RepE is broader in scope. Zou and collaborators presented a framework rather than a single method, organized around reading and control of high-level concepts. For each concept, the standard pipeline is to gather a stimulus set (prompts that should elicit the concept and prompts that should not), collect residual stream activations across many tokens and layers, and apply principal component analysis or a similar dimensionality-reduction method to extract the top direction. That direction is then used either as a probe for monitoring the concept, or as a steering vector for controlling it [2][12].
The RepE paper covered nine concepts in depth (honesty, morality, emotion, harm, power, gender bias, risk-taking, fairness, and others) and demonstrated steering for each on Llama-2-13B Chat, Vicuna-13B, and other models. The paper's most cited result is on honesty: a learned honesty direction could be added or subtracted to make a model more or less honest in its assertions, with statistically significant changes in TruthfulQA scores. The paper also showed early evidence that activation steering generalizes across model families, although later work qualified this claim [2].
Sparse autoencoder steering uses the decoder column of a trained SAE as the steering direction. The Scaling Monosemanticity paper (Anthropic, May 2024) demonstrated this approach on Claude 3 Sonnet. The team trained SAEs with up to 34 million features on the residual stream of the model and identified many human-interpretable features, including the Golden Gate Bridge feature [7].
Clamping a feature to a specified activation strength is equivalent to ensuring the corresponding decoder column is added to the residual stream with that magnitude, regardless of input. Anthropic showed that clamping the Golden Gate feature high made Claude reference the bridge in nearly every response. Clamping a feature for sycophantic praise made the model praise the user excessively. Clamping a feature for deception made the model produce manipulative outputs. The Golden Gate Claude public demo, available for 24 hours starting May 23, 2024, let anyone chat with a version of Claude with the Golden Gate feature clamped to roughly 10x its normal maximum activation [13].
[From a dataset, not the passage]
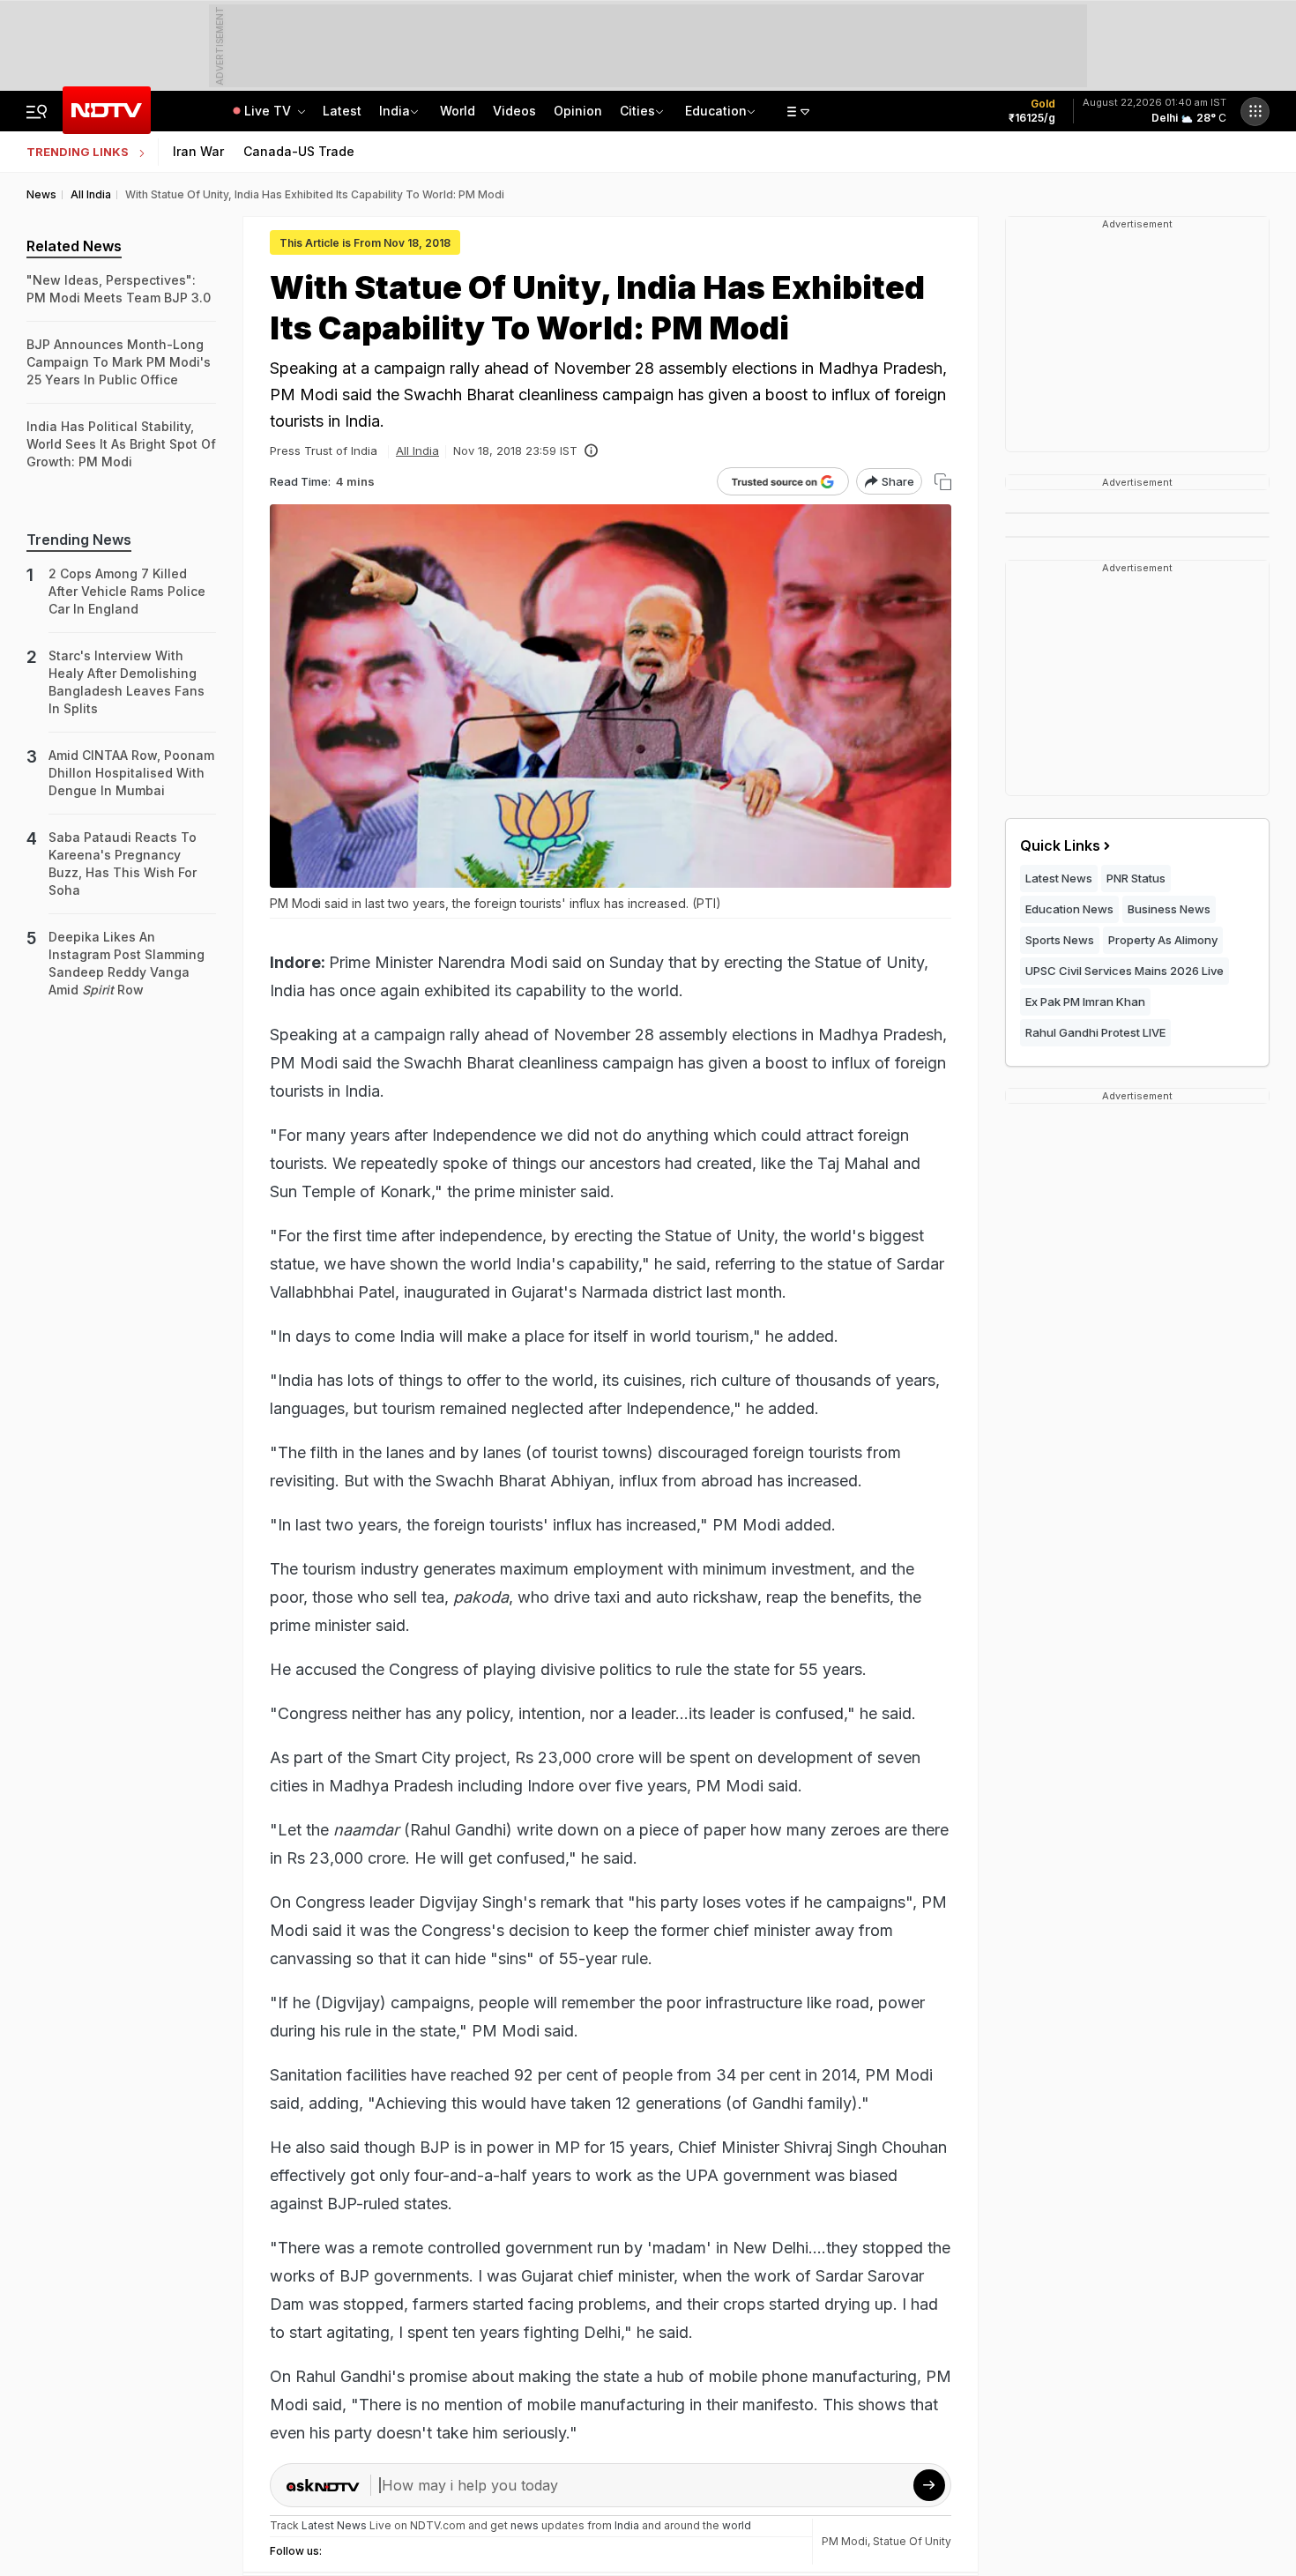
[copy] (943, 481)
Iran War (198, 151)
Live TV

SAE feature steering has a key advantage: the feature is interpretable before the steering is applied. With classical CAA, the practitioner knows that a steering vector amplifies some behavior but does not know exactly what the direction encodes. With SAE features, the practitioner has a description of the feature (often automatically generated and verified by inspecting which inputs activate it) and steers along a clearly labeled direction. The trade-off is that SAE features have to exist in the SAE: if the desired concept is not cleanly represented by any single feature, SAE steering cannot help directly [10][14].
Probe-direction steering trains a linear probe on labeled data to detect a behavior, then uses the probe's normal vector as a steering direction. The approach is often used when labeled data is plentiful. In-context vectors derive steering directions from few-shot example activations and use them at inference time. Other variants include conceptor-based steering (which replaces additive vectors with soft projection matrices), null-space steering (which constrains steering to avoid collateral damage), and PID-style adaptive steering (which dynamically adjusts the steering coefficient like a control system).
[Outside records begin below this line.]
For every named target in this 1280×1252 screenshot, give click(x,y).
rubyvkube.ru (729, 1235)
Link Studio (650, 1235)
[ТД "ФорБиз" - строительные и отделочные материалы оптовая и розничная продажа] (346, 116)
The Golden Gate Claude demo is the most famous public demonstration of activation steering. Anthropic released it on May 23, 2024, alongside the Scaling Monosemanticity paper [7][13].
The setup was straightforward: take Claude 3 Sonnet, identify the SAE feature corresponding to the Golden Gate Bridge in its residual stream at a middle layer, and clamp that feature to roughly 10 times its normal maximum activation. Then expose the resulting model behind a chat interface for 24 hours. Anyone who logged in could chat with "Golden Gate Claude."
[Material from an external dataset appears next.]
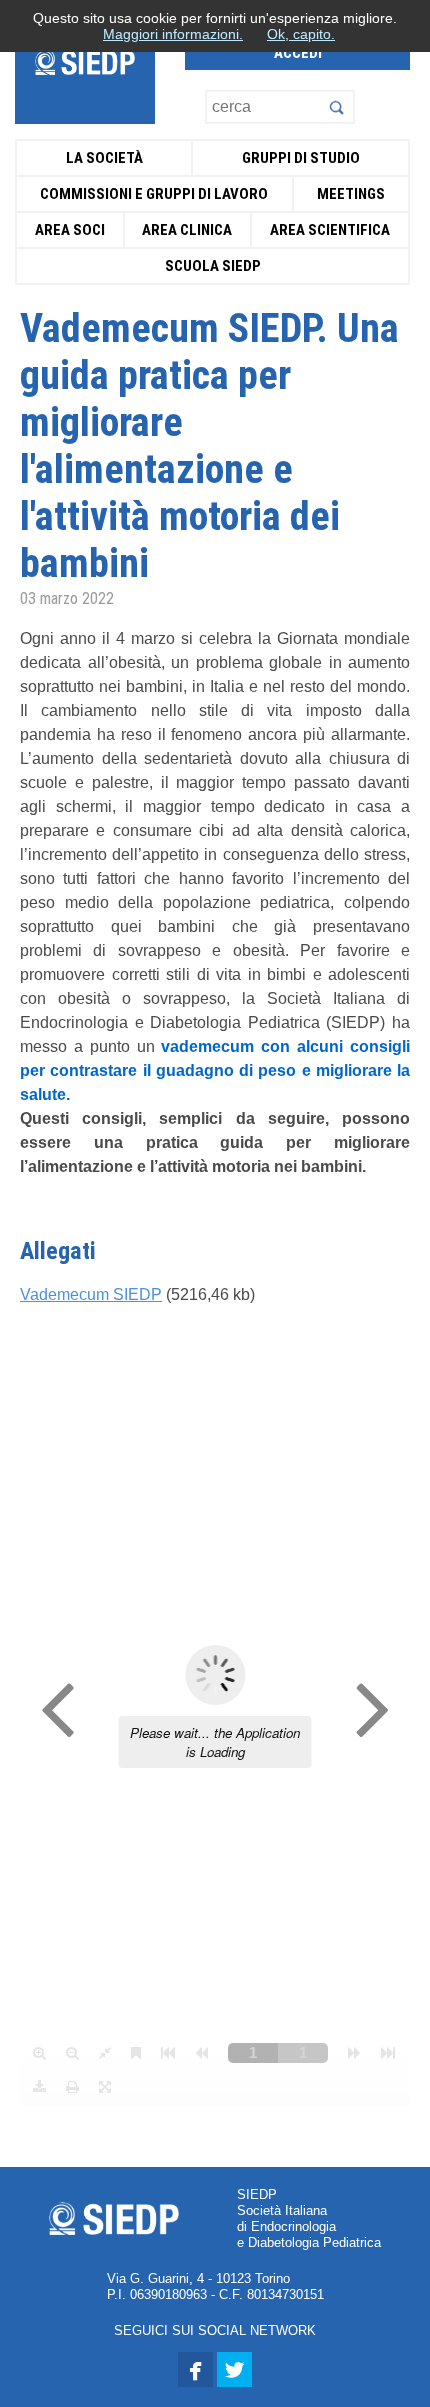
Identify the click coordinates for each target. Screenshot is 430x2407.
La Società (104, 158)
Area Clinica (187, 230)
The results were striking. Asked how to spend $10, the model suggested driving across the Golden Gate Bridge and paying the toll. Asked for a love story, it produced a romance between a car and the bridge on a foggy morning. Asked to write code, it would intersperse bridge metaphors into variable names and comments. In many conversations, the model claimed to be the Golden Gate Bridge itself when asked about its identity. Despite the obsession, the model remained coherent and grammatical: it could still hold a conversation, just one in which the bridge dominated [13].
The demo was widely covered in mainstream press and helped move mech interp into public conversation. It also served as an existence proof for feature steering as a deployment-grade technique. The fact that a single SAE feature, clamped to an unusual value, could so reliably and so specifically alter behavior was strong evidence that the linear representation hypothesis applied at scale.
Later Anthropic work was more cautious. The October 2024 paper "Evaluating feature steering: A case study in mitigating social biases" examined steering more carefully and found that it often had off-target effects: clamping a feature that reduced one bias could amplify a different bias, degrade reasoning, or introduce unrelated artifacts. The paper concluded that feature steering is a useful tool but not yet a drop-in replacement for fine-tuning or RLHF for alignment purposes [14].
Activation steering has been applied to many concepts. The most common applications are summarized below.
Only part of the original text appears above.